Model vectorization

Hi there, I have a hierarchy of Beta distribution and my model is sooo slow. I am looking for a way to improve the run-time. By removing all the fluffs, I have the following model (assume that L is a large value and in the model I need to access l_sens[a, b] where 1<= a <= L and 1 <= b <= n_sens_buckets ):

parameters {
    vector<lower=0, upper=1>[n_sens_buckets] sensitivity;
    vector<lower=0, upper=1>[n_sens_buckets] l_sens[L];
}

model {
    sensitivity ~ beta(9.0, 1.0);

    for (i in 1:L) {
        l_sens[i] ~ beta(10 * sensitivity, 10 * (1 - sensitivity));
    }

I tried to vectorize the model section as follow to replicate the above for loop:

model {
     sensitivity ~ beta(9.0, 1.0);
     l_sens ~ beta(rep_array(sensitivity * 10, L), rep_array((1.0 - sensitivity) * 10, L));
}

However, I ran into the following error:

ValueError: SYNTAX ERROR, MESSAGE(S) FROM PARSER:

No matches for: 

  vector[] ~ beta(vector[], vector[])

That would be great if someone could help me with that.
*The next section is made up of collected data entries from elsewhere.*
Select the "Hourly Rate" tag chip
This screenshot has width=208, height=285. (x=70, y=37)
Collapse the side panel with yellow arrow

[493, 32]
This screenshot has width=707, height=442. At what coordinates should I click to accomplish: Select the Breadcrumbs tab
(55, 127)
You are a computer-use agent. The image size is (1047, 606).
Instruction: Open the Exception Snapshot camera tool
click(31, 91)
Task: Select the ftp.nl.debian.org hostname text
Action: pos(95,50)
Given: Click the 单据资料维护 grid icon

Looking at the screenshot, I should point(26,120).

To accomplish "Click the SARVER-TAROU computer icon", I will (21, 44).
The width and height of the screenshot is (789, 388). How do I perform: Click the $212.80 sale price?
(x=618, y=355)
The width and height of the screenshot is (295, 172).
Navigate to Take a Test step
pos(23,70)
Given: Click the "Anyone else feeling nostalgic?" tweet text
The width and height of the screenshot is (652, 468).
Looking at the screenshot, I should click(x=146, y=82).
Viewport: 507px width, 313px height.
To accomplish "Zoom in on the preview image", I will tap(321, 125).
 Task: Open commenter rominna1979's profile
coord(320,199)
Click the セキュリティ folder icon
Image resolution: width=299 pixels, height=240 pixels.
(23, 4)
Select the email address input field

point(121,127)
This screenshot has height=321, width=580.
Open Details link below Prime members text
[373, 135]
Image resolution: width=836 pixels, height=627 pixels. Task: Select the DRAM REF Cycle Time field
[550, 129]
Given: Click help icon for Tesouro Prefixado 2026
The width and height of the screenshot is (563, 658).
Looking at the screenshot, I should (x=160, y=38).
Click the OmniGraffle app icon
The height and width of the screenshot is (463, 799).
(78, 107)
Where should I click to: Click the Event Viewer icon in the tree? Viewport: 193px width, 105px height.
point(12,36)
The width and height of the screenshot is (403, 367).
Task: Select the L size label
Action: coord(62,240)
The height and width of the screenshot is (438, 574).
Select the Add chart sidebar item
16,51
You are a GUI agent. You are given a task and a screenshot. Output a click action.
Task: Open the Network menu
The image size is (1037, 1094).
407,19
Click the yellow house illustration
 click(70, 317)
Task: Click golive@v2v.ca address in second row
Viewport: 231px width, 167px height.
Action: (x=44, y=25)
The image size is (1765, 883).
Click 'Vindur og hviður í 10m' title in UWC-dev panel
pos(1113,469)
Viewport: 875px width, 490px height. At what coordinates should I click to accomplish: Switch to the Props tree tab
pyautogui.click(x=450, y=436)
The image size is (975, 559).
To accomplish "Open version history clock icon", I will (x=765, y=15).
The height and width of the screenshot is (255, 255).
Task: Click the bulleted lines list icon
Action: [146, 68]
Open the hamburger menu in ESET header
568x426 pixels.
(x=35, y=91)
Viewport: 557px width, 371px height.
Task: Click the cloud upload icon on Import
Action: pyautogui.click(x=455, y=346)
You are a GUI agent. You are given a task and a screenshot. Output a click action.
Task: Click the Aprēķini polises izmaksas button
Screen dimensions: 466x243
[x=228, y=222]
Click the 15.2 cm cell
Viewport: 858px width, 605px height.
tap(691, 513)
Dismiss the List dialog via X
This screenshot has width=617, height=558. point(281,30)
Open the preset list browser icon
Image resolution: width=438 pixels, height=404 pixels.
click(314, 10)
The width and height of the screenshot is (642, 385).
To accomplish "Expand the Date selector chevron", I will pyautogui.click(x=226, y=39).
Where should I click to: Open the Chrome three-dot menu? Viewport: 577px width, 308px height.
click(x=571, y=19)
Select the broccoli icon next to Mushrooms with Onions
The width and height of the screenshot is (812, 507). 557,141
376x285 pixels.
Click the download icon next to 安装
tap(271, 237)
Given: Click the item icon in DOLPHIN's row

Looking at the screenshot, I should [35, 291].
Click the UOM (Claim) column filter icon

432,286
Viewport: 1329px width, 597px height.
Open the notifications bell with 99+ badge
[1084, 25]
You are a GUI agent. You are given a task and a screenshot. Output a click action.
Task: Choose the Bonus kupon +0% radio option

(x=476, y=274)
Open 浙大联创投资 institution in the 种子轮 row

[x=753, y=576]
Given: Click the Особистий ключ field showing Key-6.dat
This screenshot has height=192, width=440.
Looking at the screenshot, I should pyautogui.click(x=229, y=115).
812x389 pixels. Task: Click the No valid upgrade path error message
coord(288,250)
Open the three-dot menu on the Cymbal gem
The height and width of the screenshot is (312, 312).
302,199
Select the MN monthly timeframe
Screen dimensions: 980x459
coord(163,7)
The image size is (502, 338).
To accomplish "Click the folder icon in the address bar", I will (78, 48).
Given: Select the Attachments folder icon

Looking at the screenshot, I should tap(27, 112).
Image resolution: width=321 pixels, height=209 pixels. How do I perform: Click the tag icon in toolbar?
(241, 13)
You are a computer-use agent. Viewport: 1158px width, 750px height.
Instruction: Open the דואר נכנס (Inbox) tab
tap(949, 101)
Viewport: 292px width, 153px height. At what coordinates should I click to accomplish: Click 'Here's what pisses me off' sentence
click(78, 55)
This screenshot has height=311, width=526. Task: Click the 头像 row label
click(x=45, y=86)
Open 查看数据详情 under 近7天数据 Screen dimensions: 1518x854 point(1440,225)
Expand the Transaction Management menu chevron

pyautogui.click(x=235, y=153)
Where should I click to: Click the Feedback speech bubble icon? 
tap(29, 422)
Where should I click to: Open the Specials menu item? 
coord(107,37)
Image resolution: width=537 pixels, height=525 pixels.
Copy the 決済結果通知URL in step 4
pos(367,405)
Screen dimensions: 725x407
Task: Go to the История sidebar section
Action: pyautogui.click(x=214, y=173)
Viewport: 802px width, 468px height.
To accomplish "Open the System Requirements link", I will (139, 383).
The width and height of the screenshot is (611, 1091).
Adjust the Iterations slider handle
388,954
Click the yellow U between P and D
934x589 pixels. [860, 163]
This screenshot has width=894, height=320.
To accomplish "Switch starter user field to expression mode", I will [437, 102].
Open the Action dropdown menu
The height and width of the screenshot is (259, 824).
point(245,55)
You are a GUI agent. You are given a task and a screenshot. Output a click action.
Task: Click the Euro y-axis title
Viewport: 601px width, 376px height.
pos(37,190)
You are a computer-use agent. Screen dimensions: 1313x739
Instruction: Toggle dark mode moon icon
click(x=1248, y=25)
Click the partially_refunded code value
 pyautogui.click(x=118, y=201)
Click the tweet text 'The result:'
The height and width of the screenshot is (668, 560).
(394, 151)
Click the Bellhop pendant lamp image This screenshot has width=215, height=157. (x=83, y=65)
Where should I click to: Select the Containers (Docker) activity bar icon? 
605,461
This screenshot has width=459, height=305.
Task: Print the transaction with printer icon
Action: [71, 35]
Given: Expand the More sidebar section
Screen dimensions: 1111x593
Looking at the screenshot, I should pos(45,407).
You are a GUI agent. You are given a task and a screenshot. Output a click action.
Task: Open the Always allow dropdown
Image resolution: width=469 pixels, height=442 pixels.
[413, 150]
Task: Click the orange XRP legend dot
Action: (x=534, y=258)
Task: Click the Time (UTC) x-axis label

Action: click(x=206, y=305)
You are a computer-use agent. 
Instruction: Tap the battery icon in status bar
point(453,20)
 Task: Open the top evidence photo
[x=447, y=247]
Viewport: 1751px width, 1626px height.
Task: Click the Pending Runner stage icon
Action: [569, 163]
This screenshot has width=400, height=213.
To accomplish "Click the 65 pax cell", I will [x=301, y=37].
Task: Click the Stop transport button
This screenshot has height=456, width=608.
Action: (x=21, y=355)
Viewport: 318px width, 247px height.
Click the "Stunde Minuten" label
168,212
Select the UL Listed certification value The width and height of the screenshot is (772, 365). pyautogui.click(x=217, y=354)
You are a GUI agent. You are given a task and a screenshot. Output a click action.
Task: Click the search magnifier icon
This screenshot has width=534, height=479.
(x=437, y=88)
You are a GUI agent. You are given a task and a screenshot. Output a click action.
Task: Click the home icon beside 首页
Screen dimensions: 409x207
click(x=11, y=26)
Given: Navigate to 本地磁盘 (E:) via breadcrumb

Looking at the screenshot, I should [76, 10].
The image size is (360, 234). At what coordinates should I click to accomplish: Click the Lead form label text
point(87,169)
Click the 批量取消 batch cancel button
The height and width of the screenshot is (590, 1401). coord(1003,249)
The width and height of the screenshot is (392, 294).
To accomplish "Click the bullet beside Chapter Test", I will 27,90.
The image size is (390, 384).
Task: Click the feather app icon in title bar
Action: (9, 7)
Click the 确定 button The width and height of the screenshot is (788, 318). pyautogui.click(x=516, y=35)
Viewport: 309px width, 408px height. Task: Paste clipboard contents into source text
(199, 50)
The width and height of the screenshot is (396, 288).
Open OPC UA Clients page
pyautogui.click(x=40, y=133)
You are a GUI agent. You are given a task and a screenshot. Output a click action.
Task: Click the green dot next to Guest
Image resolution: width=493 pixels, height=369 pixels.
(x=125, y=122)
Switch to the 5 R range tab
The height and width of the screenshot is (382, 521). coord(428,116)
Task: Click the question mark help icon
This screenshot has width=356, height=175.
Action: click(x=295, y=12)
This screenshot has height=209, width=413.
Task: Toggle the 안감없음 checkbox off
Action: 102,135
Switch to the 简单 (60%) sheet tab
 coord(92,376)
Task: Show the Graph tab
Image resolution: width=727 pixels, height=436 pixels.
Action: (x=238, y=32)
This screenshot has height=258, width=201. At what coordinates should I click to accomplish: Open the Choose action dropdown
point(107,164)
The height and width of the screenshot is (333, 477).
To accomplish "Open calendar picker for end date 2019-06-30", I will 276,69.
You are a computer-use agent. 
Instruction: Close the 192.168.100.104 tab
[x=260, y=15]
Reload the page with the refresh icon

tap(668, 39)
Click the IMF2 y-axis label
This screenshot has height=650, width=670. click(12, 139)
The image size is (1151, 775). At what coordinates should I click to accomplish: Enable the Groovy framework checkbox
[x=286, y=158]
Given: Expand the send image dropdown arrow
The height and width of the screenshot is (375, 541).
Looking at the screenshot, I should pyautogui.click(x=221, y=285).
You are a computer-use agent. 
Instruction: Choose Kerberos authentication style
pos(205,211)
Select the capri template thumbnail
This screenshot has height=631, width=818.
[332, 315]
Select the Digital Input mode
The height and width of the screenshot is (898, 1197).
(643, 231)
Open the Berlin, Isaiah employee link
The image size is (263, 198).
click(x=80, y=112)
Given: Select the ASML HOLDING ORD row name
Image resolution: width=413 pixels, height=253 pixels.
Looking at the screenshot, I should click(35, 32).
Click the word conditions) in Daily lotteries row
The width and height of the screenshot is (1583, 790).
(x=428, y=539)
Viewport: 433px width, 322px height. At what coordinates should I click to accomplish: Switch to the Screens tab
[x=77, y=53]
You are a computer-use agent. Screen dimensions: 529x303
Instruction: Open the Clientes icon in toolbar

Thanks

I am just a novice and I hope I don’t cause more harm than good here.

This toy model works for me using rstan, so I do not think you have to make a vector out of your sensitivity value.

set.seed(1)
DAT <- rbeta(500, shape1 = 9.3, shape2 = 10*(1-0.93))

MODEL = "
data {
 int N;
 vector<lower = 0, upper = 1>[N] DAT;
}
parameters {
 real<lower = 0> sensitivity;
}
model {
 sensitivity ~ beta(9.0, 1.0);
 DAT ~ beta(10 * sensitivity, 10* (1-sensitivity));
}
"
datList <- list(DAT = DAT, N = 500)
FIT <- stan(model_code = MODEL, data = datList)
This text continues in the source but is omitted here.